Peripheral artery disease (PAD) is a narrowing of arteries (usually in the legs and feet). When these arteries become blocked they cannot deliver an adequate blood supply to muscles and tissue. This can result in muscle cramping and pain in the legs, coldness, numbness, discoloration, and loss of hair on the feet or legs, changes in the toenails, as well as more serious complications.

A determining factor in the diagnosis of PAD is the ankle-brachial index (ABI). This is the ratio between blood pressure in the ankle and blood pressure in the upper arm. If blood pressure is lower in the ankles than in the upper arm, this may indicate that PAD is present.

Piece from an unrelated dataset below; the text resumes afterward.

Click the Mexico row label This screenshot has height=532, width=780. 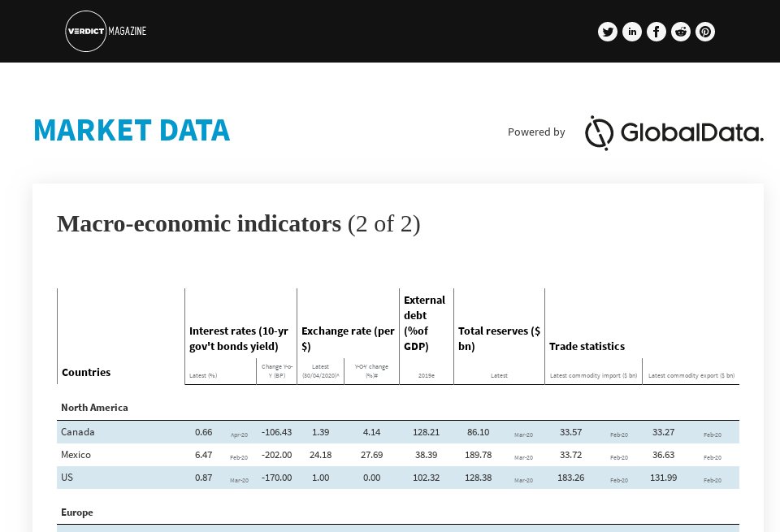[x=76, y=455]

The ankle-brachial index test is non-invasive and usually takes only a few minutes. Patients lie on a table while inflatable cuffs and an ultrasound device are used to listen and measure the pulse in the upper arms and then again in the ankles.

Using these numbers, the ABI can be calculated by diving the blood pressure in your ankle by the blood pressure in your upper arm. An ABI of 1.0 or greater usually indicates that your blood is flowing normally and there is no blockage. An ABI of less than 0.9 can signal a blockage and indicate the presence of PAD. In this case, the podiatrist will discuss possible next steps to help correct or improve circulation in the feet and legs.